• **Task item**: Establish how many lines below contain the string "Select". Respond with that number alone.

[Items listed in a dataset]

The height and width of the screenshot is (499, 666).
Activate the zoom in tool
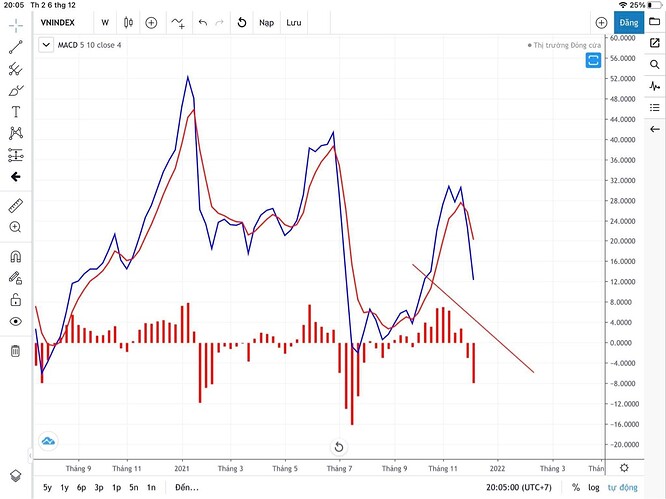point(16,227)
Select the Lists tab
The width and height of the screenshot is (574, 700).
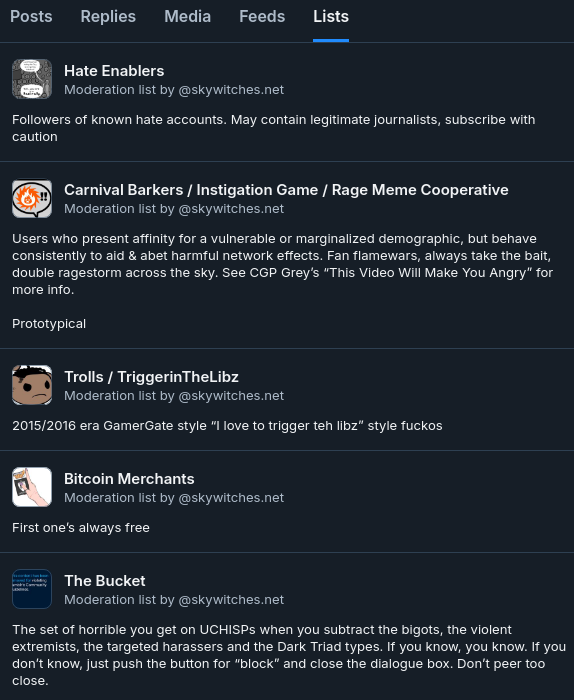331,17
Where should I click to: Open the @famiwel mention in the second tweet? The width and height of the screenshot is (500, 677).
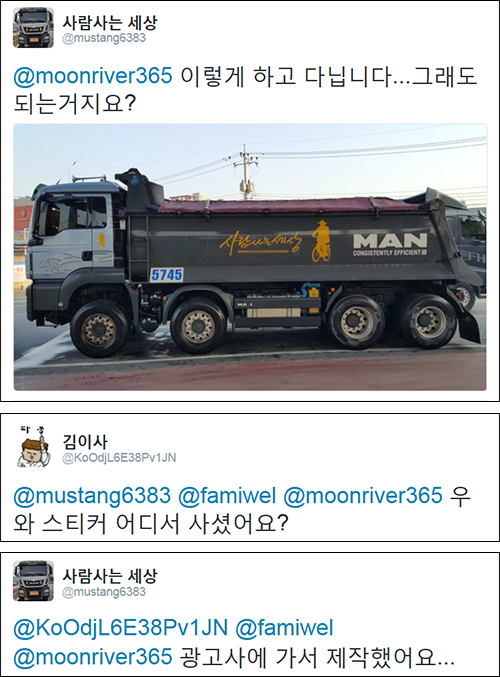click(227, 495)
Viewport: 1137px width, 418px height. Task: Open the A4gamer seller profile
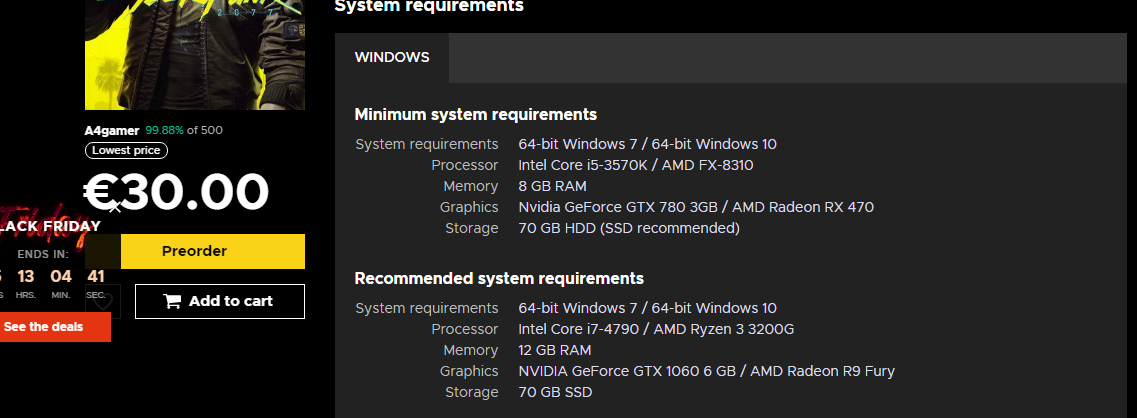click(112, 130)
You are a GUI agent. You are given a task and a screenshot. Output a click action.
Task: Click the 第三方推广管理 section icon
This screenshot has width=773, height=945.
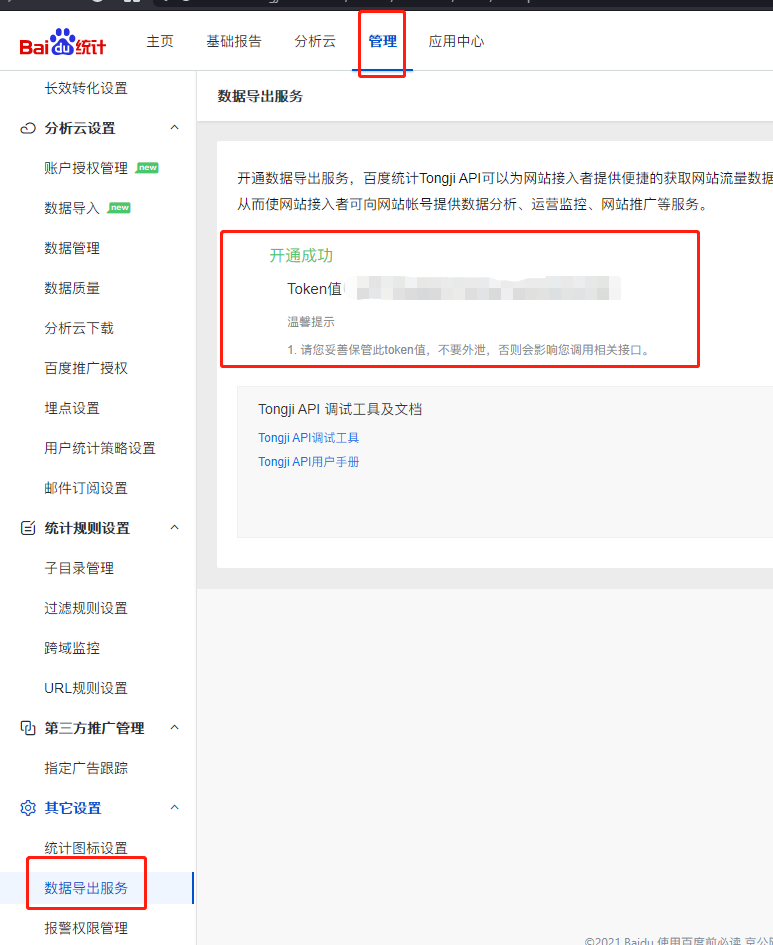28,728
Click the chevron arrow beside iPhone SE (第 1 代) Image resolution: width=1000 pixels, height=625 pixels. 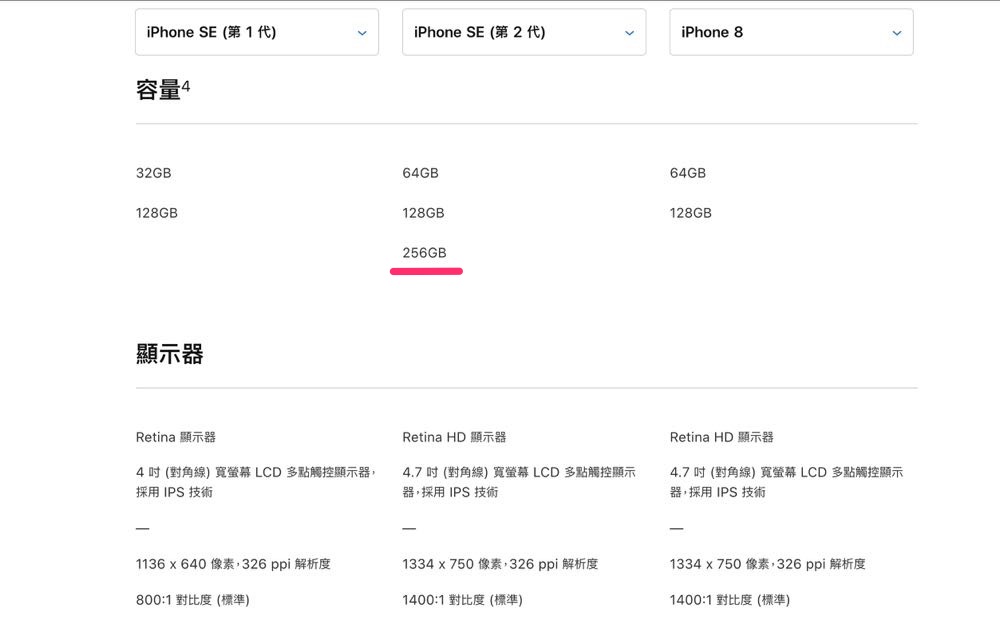(362, 33)
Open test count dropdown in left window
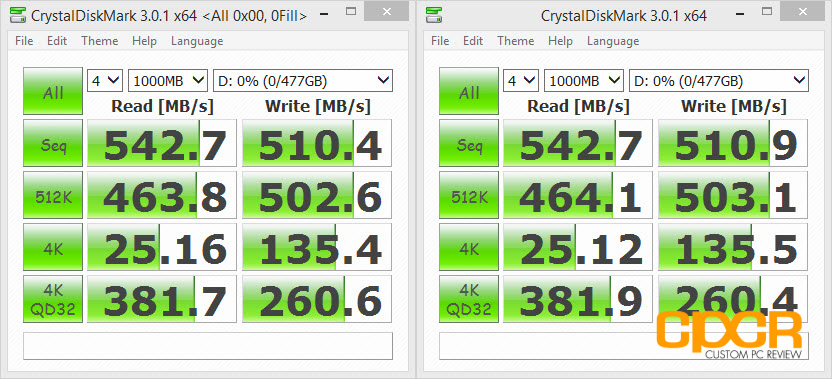The image size is (832, 379). tap(105, 81)
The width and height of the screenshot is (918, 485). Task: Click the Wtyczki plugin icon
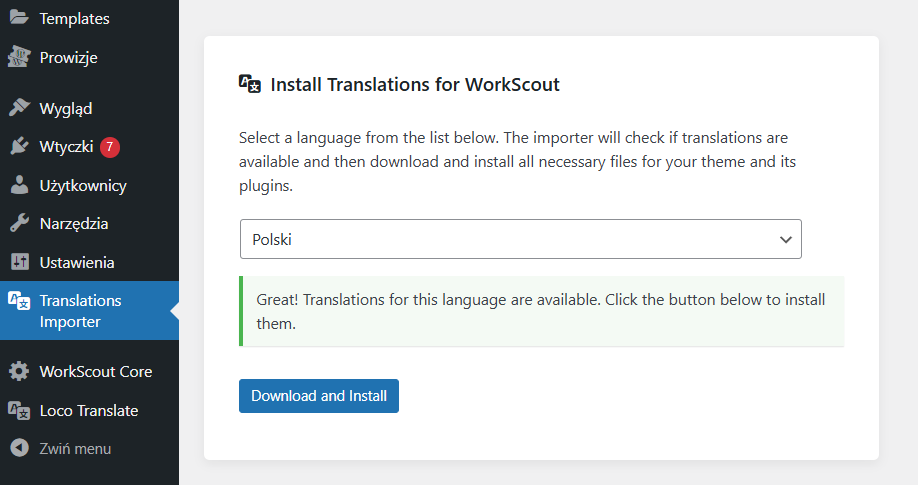pyautogui.click(x=19, y=147)
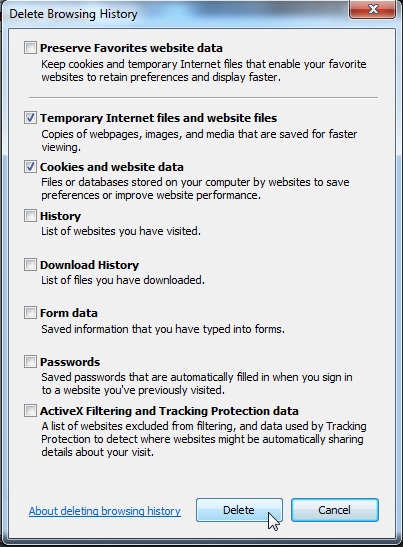Screen dimensions: 403x547
Task: Click the Cookies and website data label
Action: click(112, 167)
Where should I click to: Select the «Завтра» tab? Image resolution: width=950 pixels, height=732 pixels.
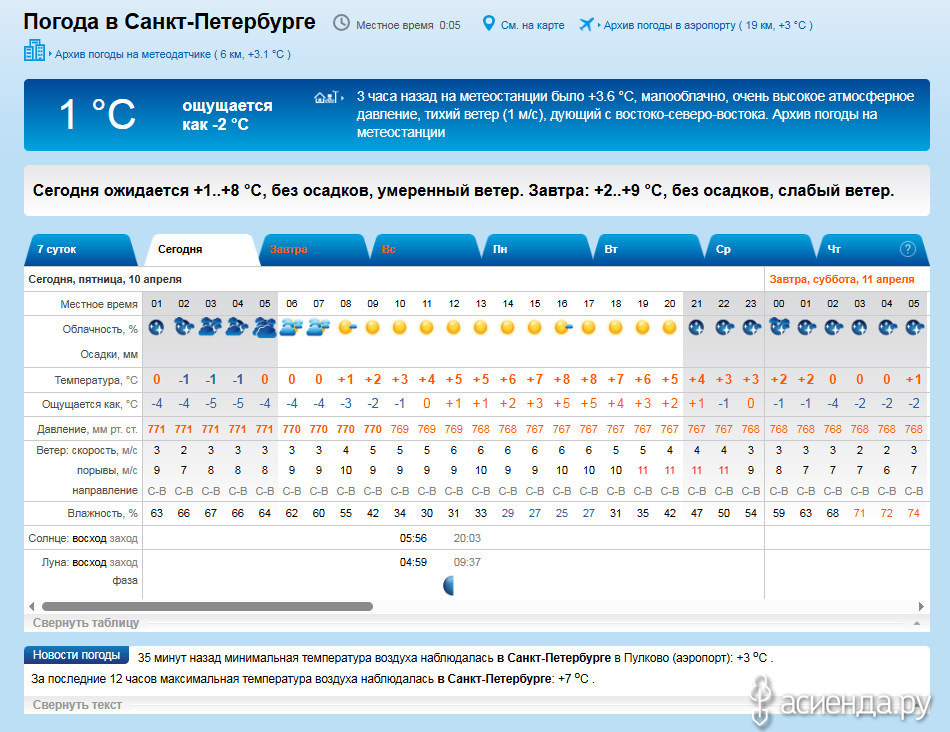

• **Answer area**: 2